One of the ads in Gmail pleaded with me to “Preserve F-22 Raptor jobs now!” Curious, I followed the link, and after a few minutes I used the site’s tools to send the following letter to the White House.

Dear President Obama,

During the campaign for president, your opponents often attacked you as a “socialist.” I note that now that you are in office, you are being given a prime opportunity to prove them wrong. I don't expect them to get the point, though, because government spending on the military is somehow never “socialist.”

I’m referring to the F-22 Raptor program. You are probably receiving mass mailings right now urging you to release “advance procurement funding” for this “Fifth Generation fighter,” thereby magically protecting American jobs and security.

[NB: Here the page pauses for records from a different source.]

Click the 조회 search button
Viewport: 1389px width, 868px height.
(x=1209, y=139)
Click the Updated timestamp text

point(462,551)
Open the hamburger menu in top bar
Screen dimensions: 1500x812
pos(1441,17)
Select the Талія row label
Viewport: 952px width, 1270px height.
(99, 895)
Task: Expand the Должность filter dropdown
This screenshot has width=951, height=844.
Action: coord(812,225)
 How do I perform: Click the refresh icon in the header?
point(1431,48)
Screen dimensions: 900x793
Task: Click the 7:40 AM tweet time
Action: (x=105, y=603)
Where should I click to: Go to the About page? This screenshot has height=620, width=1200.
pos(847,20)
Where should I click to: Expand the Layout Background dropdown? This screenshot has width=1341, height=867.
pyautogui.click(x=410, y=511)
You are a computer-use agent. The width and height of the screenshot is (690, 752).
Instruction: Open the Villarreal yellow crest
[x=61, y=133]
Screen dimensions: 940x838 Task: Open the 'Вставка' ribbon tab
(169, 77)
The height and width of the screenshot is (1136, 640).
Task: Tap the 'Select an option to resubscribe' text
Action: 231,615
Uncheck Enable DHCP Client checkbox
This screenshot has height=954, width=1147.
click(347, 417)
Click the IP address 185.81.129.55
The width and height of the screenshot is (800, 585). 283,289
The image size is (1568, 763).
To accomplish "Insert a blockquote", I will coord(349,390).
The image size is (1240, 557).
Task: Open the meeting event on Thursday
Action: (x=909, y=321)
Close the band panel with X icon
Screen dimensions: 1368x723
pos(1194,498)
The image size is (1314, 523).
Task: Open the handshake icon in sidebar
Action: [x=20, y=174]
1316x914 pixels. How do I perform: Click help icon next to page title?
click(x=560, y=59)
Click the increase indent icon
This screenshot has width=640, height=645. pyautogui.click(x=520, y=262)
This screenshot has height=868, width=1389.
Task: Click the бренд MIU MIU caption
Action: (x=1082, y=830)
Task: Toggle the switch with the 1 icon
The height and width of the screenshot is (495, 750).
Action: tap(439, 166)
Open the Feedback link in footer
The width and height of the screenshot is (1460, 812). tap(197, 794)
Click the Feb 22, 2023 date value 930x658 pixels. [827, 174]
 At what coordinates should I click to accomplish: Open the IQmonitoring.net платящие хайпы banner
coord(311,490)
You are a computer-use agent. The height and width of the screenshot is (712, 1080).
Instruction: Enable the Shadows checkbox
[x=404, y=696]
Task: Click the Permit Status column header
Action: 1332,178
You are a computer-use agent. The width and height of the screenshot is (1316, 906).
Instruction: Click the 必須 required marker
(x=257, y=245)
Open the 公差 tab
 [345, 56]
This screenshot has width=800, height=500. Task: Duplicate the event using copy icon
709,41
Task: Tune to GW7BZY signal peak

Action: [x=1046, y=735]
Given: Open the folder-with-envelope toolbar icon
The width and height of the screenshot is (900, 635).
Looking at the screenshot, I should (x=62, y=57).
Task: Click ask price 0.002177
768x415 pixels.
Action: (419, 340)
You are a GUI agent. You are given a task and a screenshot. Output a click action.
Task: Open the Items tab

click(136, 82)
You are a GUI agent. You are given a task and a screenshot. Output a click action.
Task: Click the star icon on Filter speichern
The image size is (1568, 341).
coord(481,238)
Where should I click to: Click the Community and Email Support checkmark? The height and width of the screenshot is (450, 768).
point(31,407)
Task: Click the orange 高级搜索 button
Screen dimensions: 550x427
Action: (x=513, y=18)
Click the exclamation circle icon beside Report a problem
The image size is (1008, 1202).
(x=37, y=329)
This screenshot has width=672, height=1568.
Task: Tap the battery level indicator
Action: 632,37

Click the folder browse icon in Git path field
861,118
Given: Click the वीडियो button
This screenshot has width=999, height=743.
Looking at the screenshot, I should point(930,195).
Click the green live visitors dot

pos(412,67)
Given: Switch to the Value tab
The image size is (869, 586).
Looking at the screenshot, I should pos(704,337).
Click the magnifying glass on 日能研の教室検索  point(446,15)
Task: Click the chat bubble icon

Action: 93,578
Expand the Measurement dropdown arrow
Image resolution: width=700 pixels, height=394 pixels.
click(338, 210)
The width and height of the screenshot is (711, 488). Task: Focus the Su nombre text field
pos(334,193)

I urge you not to be stampeded into approving the F-22. The U.S. already has air superiority over the entire world, and ramping up military production is one of the least promising tools you have for stimulating the economy.

I find the arguments advanced at the website preserveraptorjobs.com to be unconvincing, and the claims of economic impact for the program appear skewed. Moreover, I am concerned that the site may be an astoturf operation that advances the narrow interests of aerospace executives. Please view these pleas for Raptor money critically.

Sincerely.

[Signature]

It appears that the email was sent.

I might have added that even Defense Secretary Robert Gates is opposed to the Raptor program, which has been soaking up federal cash for Boeing and other contractors since 1991. As for strategy, it’s a fact that the U.S. fleet of F-15s and F-16s is more than adequate for confronting any potential adversary, even those to whom we have sold F-15s and F-16s. In the Mideast, we’ve seen that the F-16 is more than adequate for blowing up buildings full of “insurgents” and their children.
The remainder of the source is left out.